Un nouveau dossier lourd pour le prochain PDG

La décision d'appel concerne France Télévisions, mais aussi par ricochet, d'autres sociétés de l'audiovisuel public : Radio France, RFI, et l'INA. La satisfaction des syndicats tient à ce qu'elle laisse désormais beaucoup plus de temps : 21 mois pour négocier un nouveau texte pour les personnels techniques et administratifs, et 3 mois pour les journalistes. Dès vendredi, syndicats et direction de France Télévisions se rencontrent pour décider comment prolonger les négociations engagées à l'automne 2009.

Car la décision de la cour d'appel « ouvre de nouvelles interrogations » indique le communiqué de la CGT. A commencer par celle qui est dans tous les esprits : « Y aura-t-il un changement de PDG avant la poursuite des négociations, dont les orientations politiques influeront sur l'orientation qui sera donnée à la suite des négociations ? » Nul doute qu'il reviendra à une autre équipe dirigeante, celle qui sera nommée à la tête de France Télévisions cet été, de boucler ce dossier.

Etr alors que la date du 7 juin était considérée comme la fin de la trêve accordée par l'Elysée à l'équipe Carolis pour négocier en paix, un accord aumoins partiel, la décision de la cour d'appel  pourrait précipiter la désignation d'un nouveau PDG. Celle-ci doit intervenir, quoi qu'il arrive, avant la 12 juillet, date de la fin de la session parlemantaire, car le cadidat de l'Elysée devarit être e,ntedu par les commissions parlementaires.

Comment en est-on arrivé  là ?

La loi sur l'audiovisuel public du 5 mars 2009 édicte la fusion-absorbtion par France Télévisions SA, de ses filiales-chaînes.
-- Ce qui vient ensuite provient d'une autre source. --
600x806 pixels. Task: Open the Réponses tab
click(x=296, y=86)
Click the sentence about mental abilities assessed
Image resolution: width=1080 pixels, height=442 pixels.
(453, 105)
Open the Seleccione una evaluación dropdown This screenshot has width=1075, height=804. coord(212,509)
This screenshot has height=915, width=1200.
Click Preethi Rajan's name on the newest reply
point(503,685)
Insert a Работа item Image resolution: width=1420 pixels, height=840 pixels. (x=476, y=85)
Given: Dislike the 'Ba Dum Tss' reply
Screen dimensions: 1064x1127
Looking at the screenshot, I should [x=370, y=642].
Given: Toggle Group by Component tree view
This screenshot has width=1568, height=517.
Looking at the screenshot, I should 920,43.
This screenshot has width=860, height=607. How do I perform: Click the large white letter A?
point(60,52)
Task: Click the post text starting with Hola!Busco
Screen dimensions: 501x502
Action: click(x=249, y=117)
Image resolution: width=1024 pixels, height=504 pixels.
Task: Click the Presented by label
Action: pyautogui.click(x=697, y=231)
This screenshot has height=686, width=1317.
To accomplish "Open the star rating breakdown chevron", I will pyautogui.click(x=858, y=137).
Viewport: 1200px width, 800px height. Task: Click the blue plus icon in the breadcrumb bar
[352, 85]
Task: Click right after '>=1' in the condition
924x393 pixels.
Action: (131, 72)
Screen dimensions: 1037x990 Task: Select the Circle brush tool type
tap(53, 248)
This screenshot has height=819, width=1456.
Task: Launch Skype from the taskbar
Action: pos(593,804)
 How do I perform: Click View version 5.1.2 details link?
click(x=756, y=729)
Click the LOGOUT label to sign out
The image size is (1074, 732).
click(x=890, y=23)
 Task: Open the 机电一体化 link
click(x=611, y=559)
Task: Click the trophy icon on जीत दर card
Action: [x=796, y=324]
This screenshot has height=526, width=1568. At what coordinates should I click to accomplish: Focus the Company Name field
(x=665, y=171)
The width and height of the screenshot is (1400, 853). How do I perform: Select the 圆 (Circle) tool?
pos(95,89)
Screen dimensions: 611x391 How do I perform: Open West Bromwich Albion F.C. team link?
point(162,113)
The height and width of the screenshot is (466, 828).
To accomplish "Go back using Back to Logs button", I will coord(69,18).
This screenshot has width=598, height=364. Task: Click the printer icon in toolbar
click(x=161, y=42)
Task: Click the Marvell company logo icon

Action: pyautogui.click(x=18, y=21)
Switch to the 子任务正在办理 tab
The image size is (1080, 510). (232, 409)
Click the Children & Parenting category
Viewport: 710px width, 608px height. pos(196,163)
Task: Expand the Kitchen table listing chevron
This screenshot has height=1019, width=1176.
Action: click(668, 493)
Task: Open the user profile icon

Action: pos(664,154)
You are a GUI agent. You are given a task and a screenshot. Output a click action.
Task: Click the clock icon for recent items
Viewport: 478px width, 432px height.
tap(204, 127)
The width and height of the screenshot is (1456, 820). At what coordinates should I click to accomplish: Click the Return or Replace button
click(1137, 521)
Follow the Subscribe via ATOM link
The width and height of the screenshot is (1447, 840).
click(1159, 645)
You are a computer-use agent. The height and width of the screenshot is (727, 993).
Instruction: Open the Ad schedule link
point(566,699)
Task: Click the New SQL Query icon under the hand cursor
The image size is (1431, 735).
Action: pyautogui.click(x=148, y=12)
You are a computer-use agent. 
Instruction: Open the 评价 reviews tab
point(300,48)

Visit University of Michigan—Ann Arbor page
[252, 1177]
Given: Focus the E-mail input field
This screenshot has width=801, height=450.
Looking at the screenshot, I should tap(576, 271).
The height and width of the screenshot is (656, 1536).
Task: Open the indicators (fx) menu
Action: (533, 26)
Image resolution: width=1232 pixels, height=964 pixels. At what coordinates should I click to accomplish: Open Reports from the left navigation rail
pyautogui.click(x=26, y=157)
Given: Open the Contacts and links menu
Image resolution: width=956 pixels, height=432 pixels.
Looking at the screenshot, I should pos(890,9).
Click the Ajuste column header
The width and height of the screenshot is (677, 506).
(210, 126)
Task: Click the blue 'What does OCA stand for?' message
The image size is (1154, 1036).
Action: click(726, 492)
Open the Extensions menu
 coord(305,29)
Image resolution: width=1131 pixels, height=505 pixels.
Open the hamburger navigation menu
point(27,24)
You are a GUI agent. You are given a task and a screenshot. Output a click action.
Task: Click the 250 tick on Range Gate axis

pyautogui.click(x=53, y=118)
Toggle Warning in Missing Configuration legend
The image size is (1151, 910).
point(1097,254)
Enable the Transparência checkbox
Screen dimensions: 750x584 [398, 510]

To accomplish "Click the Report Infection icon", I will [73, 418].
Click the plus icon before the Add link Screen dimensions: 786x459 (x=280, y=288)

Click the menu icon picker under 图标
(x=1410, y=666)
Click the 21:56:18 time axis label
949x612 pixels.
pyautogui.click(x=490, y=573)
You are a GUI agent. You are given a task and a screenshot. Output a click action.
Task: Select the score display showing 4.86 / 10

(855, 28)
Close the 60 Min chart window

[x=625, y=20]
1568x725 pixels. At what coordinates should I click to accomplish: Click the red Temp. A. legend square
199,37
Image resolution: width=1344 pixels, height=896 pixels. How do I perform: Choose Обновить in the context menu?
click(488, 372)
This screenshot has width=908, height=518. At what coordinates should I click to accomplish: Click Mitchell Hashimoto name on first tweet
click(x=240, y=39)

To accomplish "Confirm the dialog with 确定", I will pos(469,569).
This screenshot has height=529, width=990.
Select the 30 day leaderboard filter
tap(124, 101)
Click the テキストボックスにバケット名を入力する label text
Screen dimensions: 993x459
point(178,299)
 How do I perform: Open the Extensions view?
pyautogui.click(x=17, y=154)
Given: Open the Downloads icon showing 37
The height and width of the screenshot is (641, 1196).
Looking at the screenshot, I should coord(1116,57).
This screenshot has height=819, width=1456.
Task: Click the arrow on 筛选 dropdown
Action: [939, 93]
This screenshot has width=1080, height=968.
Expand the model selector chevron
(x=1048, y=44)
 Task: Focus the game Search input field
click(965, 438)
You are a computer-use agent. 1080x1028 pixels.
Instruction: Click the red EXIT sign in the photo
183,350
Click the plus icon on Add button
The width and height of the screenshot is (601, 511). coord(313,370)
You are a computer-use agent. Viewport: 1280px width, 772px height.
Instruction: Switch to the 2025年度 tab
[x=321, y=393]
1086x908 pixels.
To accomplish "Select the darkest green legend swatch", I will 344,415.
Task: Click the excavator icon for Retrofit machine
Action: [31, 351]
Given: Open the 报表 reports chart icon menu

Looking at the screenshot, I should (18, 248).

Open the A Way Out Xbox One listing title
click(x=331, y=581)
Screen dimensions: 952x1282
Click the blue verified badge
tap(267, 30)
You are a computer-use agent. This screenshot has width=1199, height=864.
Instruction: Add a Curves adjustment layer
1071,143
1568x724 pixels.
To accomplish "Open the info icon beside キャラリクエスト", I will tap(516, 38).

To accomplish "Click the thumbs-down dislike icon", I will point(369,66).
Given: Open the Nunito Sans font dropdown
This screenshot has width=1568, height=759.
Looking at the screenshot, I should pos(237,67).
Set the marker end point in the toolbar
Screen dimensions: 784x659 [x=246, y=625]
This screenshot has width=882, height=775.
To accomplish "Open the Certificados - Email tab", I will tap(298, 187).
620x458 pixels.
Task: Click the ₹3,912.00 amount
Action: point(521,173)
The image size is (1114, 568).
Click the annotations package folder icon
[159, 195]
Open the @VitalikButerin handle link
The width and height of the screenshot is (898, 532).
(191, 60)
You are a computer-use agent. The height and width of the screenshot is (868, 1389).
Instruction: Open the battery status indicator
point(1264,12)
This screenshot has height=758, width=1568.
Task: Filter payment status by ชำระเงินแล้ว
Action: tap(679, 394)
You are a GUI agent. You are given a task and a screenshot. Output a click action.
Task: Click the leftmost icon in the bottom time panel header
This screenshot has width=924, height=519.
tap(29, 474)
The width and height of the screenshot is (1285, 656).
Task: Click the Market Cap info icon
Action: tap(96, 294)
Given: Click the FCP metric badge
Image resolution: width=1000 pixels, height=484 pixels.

La nouvelle société France Télévisions, n'étant pas membre de l'Association des employeurs de l'audiovisuel public (AESPA), a considéré qu'elle n'était pas engagée par les accords sociaux signés, à travers l'AESPA, par les ex- chaînes (France 2, France 3 RFO). Et elle s'était donc placée dans le cadre du Code du travail qui donne 15 mois pour renégocier des accords. Dans la foulée, l'AESPA avait été dissoute, et Radio France, RFI et l'INA avaient également commencé à renégocier des conventions.

Mais la cour d'appel aurait estimé que la dissolution de l'Association d'employeurs, valait dénonciation de la convention collective. Et que donc, les délais et la procédure prévus en cas de dénonciation, par cette convention devaient être respectés. Normalement, les dizaines d'accords d'entreprises négociés au fil des années qui s'appliquaient à France 2, France 3 et RFO, au delà de la convention collective, tombent le 7 juin à minuit. Pour le reste, c'est la convention collective qui devrait s'appliquer, mais datant de 1983 elle est largement obsolète.